Он, жуя, уставился на меня. — Ты имеешь в виду оперу про святого? Про святых опер не пишут. О святых пишут оратории. Как Мендельсон, Гендель и все прочее дерьмо.

Он проглотил ложку мороженого с таким видом, словно оно было теплым и скисшим. Я стал объяснять. Он слушал.

— Видишь ли, — говорил я, — в качестве высоко стилизованного пролога, своего рода, можно поставить легенду о воскрешении трех юношей, засоленных в бочке. А затем реалистично изобразить подлинную историю. Первый из приемных сыновей пытается превратить дом Николая в бордель, и Николай уступает искушениям плоти. После этого он, конечно, бичует себя, очищается и готовится осудить арианскую ересь на Никейском соборе[584].

— О Иисусе.

— Иисусе, Отче и Дух Святый, если уж быть точным. Отрицание учения о Троице. Арий утверждал, что Сын в отличие от Отца не предвечен.

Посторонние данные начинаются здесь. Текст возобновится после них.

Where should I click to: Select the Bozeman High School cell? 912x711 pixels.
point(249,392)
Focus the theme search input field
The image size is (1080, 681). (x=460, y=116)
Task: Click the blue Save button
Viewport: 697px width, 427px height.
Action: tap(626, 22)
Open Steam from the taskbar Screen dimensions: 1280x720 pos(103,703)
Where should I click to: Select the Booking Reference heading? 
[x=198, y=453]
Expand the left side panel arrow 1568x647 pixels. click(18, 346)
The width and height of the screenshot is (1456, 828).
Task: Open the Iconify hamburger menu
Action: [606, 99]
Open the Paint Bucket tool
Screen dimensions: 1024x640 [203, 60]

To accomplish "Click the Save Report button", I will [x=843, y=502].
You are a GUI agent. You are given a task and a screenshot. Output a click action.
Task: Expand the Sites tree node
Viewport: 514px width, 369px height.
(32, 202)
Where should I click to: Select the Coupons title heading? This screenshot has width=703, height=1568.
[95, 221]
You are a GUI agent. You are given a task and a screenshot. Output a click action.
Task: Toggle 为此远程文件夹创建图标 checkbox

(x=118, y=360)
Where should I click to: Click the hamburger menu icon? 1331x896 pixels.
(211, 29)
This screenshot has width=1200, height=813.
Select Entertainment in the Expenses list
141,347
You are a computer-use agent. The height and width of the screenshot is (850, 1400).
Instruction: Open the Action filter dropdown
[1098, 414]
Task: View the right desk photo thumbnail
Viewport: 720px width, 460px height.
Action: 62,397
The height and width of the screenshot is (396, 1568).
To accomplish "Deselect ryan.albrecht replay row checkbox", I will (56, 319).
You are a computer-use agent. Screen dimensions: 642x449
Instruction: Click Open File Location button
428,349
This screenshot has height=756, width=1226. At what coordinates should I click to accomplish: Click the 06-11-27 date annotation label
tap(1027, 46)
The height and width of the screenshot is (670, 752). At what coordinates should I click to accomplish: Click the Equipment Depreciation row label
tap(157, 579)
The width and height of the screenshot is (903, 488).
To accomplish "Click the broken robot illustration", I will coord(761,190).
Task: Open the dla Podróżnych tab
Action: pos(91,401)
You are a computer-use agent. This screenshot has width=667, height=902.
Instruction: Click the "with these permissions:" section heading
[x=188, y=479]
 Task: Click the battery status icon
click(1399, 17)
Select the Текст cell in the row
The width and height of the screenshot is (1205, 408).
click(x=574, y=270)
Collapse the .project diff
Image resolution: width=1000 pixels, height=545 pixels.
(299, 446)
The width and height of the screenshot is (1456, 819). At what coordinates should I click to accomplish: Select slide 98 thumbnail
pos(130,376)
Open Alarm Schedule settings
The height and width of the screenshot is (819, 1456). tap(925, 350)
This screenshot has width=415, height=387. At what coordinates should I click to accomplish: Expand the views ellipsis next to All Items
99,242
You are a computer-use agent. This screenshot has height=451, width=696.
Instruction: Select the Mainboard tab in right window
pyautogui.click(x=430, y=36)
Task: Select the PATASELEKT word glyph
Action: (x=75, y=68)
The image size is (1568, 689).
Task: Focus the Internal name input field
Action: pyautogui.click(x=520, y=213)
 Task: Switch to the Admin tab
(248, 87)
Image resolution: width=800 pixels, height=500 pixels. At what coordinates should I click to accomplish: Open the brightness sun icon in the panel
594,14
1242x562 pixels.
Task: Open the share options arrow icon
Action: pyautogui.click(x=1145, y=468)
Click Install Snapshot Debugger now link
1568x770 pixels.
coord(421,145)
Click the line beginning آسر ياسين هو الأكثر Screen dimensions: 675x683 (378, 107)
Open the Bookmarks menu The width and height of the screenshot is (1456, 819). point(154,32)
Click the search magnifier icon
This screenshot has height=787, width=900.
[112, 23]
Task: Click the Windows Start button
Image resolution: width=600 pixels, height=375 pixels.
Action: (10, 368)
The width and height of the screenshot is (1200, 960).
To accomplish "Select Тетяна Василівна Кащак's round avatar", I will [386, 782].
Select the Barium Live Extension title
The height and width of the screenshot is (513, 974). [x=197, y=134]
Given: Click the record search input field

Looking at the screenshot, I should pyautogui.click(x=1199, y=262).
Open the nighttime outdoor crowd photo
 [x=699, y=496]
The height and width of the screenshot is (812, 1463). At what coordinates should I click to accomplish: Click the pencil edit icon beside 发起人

— Невозможно сделать из этого оперу. Где хоть ты откопал все это дерьмо?

— Основная идея заимствована из рассказа Анатоля Франса. Второй приемный сын подделывает документы, чтобы доказать, что Николай больший еретик, чем Арий; второй акт заканчивается хором, осуждающим Николая. В третьем акте Николай появляется во власянице с посыпанной пеплом главой, ну понимаешь, вынужденный каяться. Ему возвращают его епископство, но тут третий приемный сын становится военачальником, собирающимся убивать во имя Бога женщин и детей. Враги — ариане, и Николай должен бы радоваться их истреблению, но в конце приносят изуродованный труп ребенка. Держа в его в руках, Николай возводит очи горе к невидимому Богу и вопрошает: “Что же это такое? Что же происходит? Зачем Ты позволил мне воскресить этих ублюдков, если знал, что они натворят?” И тут — занавес. Или, чтобы уж наверняка, можно сделать стилизованный по типу пролога эпилог, где Бог говорит, как на иллюстрациях Блэйка[585] к книге Иова, что искушение было достойно человека, которому предназначено стать святым, что Николай не проклял Бога и выдержал испытание. Апофеоз.

— Как ты сказал?

— Он возносится на небеса. Это, естественно, лишь очень общий набросок. Ну и как тебе?

Доменико налил нам обоим кофе из большого кофейника и откинулся на стуле, чтобы удобней было массировать пузо. Я уже видел, что он мыслит музыкальными фразами и не думает о сюжете, психологии и прочих скучных вещах, которые остаются на долю либреттиста.

— Нет большой партии для сопрано, — изрек он.

— Зато есть чертовски большая для тенора.

— Слишком много мужских партий.

— Ну есть же блудницы и рыдающие матери. Ангелы еще, если угодно.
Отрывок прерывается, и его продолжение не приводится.